Dolayısıyla tarım, tarla devriminden geçen tüm halk topluluklarına “Aryen” denilmesi anlaşılır olmaktadır. Daha sonraki Ari=yüce, Ar=ateş yaklaşımları biraz zoraki yakıştırmalar olup fazla gerçekçi gözükmemektedir. Ama yine de dönemine göre en ilerde olan topluluklar olarak yücelikle, Arilikle değerlendirilmesinden ırkçı sonuçlar çıkarmak doğru değildir. Alman faşizminin bu kavram çarpıtması bilimsel değil, ideolojik ve propaganda amaçlıdır. Bundan sonra bu kavramı kullandığımızda, bu içerikle anlaşılması gereğini önemle belirtme gereğini duyuyorum. Avrupa’nın tarım devrimiyle beslenmesi süresince hep Ortadoğu kaynaklı yaratımlardan, araç ve kavramlarından yararlandığı, tarihin çok iyi tespit ettiği bir husustur. Gordon Childe ’ın yaklaşımları bilimsel kanıtlı ve yol gösterici niteliktedir. Bu dönemde özü tarım devriminin yayılmasına dayanan, onun kültürünü esas alan, fiziki ve güç olgusuyla bire bir yakınlığı olmayan genel bir halklaşma ve kavimleşmeye doğru gelişmenin yaşandığı görülmektedir.

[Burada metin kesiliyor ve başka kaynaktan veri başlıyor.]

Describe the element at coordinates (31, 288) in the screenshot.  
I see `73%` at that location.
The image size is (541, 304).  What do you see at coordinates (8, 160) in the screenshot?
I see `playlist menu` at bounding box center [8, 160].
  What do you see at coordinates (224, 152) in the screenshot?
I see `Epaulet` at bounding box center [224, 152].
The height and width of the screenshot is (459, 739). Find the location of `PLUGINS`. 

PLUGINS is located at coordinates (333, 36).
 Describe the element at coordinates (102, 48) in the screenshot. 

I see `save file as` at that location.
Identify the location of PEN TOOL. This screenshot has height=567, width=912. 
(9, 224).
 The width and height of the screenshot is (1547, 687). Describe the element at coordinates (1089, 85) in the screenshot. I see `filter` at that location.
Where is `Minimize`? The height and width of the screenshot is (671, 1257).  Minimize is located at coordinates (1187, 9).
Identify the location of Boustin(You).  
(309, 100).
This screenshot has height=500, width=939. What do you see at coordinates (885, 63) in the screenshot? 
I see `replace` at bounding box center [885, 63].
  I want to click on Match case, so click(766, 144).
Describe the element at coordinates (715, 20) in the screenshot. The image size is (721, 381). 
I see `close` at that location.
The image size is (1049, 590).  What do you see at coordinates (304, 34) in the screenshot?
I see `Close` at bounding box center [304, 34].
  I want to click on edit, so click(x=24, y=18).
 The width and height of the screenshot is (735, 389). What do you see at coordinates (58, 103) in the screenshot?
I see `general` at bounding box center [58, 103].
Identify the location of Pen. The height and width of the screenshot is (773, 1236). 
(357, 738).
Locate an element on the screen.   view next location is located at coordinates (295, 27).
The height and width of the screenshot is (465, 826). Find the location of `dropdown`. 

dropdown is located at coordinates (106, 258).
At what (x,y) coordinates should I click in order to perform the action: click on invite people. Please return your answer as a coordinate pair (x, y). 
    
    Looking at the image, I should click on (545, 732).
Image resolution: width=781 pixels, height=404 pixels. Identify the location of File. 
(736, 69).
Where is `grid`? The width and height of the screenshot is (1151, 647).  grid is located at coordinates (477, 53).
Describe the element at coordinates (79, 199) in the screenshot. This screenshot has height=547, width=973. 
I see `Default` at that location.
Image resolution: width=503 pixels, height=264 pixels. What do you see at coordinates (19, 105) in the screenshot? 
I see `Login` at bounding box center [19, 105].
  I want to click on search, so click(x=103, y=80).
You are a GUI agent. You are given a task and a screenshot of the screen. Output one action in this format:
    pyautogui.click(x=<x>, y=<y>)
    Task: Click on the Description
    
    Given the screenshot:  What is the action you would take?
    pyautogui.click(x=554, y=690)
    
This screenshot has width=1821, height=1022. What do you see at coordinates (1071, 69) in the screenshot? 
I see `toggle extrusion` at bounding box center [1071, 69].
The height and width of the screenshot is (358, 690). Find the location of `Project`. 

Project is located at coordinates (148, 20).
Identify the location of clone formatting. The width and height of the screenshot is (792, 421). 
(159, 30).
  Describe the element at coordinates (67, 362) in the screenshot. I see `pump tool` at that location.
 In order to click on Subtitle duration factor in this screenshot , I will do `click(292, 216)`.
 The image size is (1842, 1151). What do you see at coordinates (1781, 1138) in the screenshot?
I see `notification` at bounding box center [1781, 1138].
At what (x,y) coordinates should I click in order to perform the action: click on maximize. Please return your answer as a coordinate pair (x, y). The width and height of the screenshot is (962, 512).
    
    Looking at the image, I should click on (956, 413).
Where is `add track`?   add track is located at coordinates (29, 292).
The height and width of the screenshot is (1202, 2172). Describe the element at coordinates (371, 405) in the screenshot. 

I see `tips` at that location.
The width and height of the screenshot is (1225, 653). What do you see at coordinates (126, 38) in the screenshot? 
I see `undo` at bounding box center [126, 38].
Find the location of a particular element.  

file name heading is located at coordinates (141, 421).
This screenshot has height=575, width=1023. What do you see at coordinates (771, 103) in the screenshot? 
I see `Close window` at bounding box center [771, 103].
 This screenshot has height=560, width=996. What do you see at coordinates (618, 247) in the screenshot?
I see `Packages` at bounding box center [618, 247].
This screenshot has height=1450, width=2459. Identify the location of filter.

Ortadoğu topluluklarında da daha M.Ö 6. binlerde yaşanmaya başlanan bu özgünleşmeye dayalı etnik grupların oluşması, bin-iki bin yıllık gecikmeyle Avrupa’da bir nevi tekrarlanmakta veya uyarlanmaktadır. Benzer gelişmeyi Kuzey Afrika, Hindistan ve Çin de aynı tarihlere yakın dönemlerde yaşamışlardır. Tarihin her döneminde karşımıza çıkan ana kaynak kültürden dalgalar halinde beslenme olayının en temel olanıyla karşı karşıya bulunuyoruz. Hint-Avrupa yayılmasının bu içerikle anlaşılması, tarihin doğru anlaşılmasına katkıda bulunacaktır. M.Ö 1000’li yıllara doğru geldiğimizde, demirle de beslenen bu halk veya etnik gruplaşmalar temel bazı adlandırmalar kazanmışlardır. Bugünkü Rusya ve bitişiklerinde Slaw, en Kuzey Avrupa’da Norman , Töton, Almanya’ya doğru Germen, Got, daha güneye doğru Kelt ve Latinler olarak ad kazanmışlardır. İkinci merhalede bu etnik gruplaşmalardan daha dar bir coğrafyada ve özgünleşmiş halk grupları, kavimler veya milliyetler dediğimiz oluşumlar ortaya çıkacak ve şekilleneceklerdir. Grek yarımadasında Helen , İtalya’da ise Latin halklaşma süreci bu dönemin bir ürünüdür. Neolitik çağın sonlarında bu genel adlar altında yoğunlaştıkları görülmektedir.